--- Supplied material Enclosed Below ---

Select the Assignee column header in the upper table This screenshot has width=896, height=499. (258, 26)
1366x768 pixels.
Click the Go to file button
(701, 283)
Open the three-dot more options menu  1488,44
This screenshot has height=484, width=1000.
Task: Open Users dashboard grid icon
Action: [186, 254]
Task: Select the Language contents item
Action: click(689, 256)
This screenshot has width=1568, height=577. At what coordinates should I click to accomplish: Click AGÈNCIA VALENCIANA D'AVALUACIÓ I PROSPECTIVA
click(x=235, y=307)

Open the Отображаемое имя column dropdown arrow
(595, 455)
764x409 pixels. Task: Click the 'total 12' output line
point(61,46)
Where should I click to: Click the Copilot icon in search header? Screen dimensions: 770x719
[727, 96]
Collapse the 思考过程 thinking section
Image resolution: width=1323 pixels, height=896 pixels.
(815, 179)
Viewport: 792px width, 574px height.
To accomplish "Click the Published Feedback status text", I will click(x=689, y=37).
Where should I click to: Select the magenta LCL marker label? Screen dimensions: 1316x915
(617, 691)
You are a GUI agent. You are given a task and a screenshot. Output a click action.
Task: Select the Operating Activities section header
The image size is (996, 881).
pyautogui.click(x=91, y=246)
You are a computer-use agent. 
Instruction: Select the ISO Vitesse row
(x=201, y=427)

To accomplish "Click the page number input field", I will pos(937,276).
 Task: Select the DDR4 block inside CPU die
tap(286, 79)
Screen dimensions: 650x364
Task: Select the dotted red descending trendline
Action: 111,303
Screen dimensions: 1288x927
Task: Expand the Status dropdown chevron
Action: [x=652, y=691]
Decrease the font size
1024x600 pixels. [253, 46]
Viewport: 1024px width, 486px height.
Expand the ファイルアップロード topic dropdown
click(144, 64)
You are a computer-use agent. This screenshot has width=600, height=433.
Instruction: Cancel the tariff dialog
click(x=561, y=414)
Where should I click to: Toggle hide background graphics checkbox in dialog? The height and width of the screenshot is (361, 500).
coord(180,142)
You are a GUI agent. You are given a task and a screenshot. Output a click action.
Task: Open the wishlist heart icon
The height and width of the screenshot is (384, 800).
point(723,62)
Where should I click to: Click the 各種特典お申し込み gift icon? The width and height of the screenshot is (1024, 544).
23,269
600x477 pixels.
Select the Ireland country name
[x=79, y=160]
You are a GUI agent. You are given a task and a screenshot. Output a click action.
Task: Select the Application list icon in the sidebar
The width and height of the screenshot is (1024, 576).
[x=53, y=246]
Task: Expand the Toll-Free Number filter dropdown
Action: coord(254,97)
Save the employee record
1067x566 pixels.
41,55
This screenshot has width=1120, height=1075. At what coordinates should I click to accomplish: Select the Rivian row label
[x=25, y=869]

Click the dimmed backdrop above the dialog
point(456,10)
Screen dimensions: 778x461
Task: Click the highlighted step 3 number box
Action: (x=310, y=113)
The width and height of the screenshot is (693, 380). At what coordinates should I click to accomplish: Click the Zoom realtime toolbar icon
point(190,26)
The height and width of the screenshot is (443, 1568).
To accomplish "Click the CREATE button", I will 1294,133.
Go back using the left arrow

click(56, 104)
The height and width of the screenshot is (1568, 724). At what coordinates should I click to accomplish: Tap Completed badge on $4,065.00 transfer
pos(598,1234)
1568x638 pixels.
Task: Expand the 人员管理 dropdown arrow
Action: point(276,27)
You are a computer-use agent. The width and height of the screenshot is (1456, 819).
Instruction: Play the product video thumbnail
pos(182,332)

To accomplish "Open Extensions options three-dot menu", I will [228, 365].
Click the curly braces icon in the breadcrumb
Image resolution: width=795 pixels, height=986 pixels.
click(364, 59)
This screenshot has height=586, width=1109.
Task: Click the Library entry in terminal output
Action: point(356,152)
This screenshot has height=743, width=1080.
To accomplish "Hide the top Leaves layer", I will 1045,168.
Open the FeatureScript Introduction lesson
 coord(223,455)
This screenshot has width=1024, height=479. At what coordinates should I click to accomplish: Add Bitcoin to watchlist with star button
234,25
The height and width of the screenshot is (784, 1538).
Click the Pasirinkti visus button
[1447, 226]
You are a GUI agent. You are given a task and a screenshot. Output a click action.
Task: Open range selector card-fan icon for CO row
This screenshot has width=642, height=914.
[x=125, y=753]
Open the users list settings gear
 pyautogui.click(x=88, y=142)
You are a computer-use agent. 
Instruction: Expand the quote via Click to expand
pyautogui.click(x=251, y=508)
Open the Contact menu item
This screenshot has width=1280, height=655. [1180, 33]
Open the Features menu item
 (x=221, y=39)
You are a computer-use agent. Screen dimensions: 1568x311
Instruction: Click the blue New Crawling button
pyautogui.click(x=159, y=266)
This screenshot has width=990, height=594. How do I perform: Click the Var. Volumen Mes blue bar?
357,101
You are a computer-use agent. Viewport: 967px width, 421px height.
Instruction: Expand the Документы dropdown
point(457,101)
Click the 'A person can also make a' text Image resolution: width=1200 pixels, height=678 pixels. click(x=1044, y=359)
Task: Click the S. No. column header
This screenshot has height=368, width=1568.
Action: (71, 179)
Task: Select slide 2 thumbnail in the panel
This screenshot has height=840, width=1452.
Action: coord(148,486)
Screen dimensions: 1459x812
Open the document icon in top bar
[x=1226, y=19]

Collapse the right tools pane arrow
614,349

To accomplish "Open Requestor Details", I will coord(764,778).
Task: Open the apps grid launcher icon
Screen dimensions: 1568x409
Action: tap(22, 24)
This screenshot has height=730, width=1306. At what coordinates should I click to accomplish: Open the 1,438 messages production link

--- End of Enclosed Supplied material ---

Problem description: Collect the complete line wherever the string "computer" appears in the records.

Response to the task:
You are a computer-use agent. 
You are a computer-use agent. This screenshot has width=600, height=433.
You are a computer-use agent. The width and height of the screenshot is (1456, 819).
You are a computer-use agent. 
You are a computer-use agent. Screen dimensions: 1568x311
You are a computer-use agent. Viewport: 967px width, 421px height.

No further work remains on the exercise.